Un mois... Ce mercredi 3 juillet, voici un mois que Wieslaw Gryn, l'un des plus gros agriculteurs polonais, occupe les terres de Zurawlow sans avoir encore été délogé par la police. Avec d'autres fermiers de la région, il campe en lisière des champs pour bloquer l'accès au géant pétrolier américain Chevron (lien en anglais), qui envisage d'investir la zone, pressentie propice à l'exploration de gaz de schiste.
"Nous croyons que nous pouvons gagner", confie le paysan par téléphone. Avec ses amis, il a installé tentes, coin cuisine, tracteurs et banderoles au seuil de la zone convoitée. Rassemblés sous la bannière "Occupy Chevron", les paysans se relaient jour et nuit pour empêcher les camions de l'industriel d'entrer sur les terres en danger. Ils s'arrangent, disent-ils, pour être en permanence une vingtaine sur place. En cas de besoin, ils ont la possibilité d'actionner une sirène pour alerter des renforts. 
Si leur organisation est si bien rodée, c'est parce qu'il y a un an et demi, les paysans de Zurawlow ont déjà chassé Chevron une première fois. Le réalisateur Lech Kowalski, présent sur place et fervent opposant à l'exploration de gaz de schiste, en a même fait un documentaire, La malédiction du gaz de schiste. On y découvre notamment qu'à force de s'informer, les paysans sont désormais plus experts en fracturation hydraulique que nombre d'universitaires. "Ils craignent pour leur environnement, leur santé, la qualité de l'eau..." exprime l'auteur joint par téléphone. 

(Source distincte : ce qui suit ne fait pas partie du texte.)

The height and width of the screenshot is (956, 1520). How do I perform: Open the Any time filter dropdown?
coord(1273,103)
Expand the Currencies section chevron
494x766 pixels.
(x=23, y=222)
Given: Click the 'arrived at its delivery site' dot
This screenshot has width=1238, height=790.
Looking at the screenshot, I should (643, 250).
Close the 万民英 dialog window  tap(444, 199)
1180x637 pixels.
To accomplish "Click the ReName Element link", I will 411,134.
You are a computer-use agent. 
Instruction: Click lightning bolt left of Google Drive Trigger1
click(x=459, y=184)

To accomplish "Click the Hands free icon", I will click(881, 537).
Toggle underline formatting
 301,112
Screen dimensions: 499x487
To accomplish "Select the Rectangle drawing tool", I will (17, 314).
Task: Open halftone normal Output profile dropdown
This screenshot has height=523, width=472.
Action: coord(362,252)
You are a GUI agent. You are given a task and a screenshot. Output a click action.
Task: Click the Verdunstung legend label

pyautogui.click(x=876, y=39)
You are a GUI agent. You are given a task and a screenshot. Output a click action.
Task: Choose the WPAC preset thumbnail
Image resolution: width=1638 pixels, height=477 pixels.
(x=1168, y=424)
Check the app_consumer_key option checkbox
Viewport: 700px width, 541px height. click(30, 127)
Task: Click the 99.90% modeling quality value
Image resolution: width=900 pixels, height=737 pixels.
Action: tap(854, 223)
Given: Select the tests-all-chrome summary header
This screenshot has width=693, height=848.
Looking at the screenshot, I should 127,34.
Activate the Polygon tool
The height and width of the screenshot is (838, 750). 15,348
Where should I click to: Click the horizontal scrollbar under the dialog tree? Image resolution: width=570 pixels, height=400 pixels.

Sur place, l'image filmée est omniprésente. Une caméra en direct permet aux internautes de partager l'attente des agriculteurs. En face, un cameraman de Chevron filme toutes les activités du site, y compris les interviews téléphoniques des manifestants avec les journalistes (voir vidéo ci-contre). Une présence qui agace les militants.
"Chez nous, il n'y a pas de barrière autour des champs"
Pour les agriculteurs, il s'agit avant tout d'empêcher la pose d'une clôture autour de la zone de prospection. "En Pologne, il n'y a pas de barrière autour des champs. Mais Chevron veut en installer une autour du site", affirme Lech Kowalski. Cela fait, l'industriel pourrait entreprendre tous les travaux nécessaires pour explorer le sous-sol de Zurawlow. La firme pétrolière n'est pourtant pas propriétaire des lieux. "Elle loue la zone à quatre fermiers, selon des termes tenus secrets. Le bail est de quarante ans", décrit le réalisateur.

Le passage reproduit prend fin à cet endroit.